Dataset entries

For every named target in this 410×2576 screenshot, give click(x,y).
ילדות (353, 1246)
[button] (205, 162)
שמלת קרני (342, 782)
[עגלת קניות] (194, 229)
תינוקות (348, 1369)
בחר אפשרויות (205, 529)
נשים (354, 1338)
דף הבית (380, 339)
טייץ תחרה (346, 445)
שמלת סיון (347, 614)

(Task objective):
As the exercise requires, copy out the data shown above word for word.

(Response to this task):
For every named target in this 410×2576 screenshot, give click(x,y).
ילדות (353, 1246)
[button] (205, 162)
שמלת קרני (342, 782)
[עגלת קניות] (194, 229)
תינוקות (348, 1369)
בחר אפשרויות (205, 529)
נשים (354, 1338)
דף הבית (380, 339)
טייץ תחרה (346, 445)
שמלת סיון (347, 614)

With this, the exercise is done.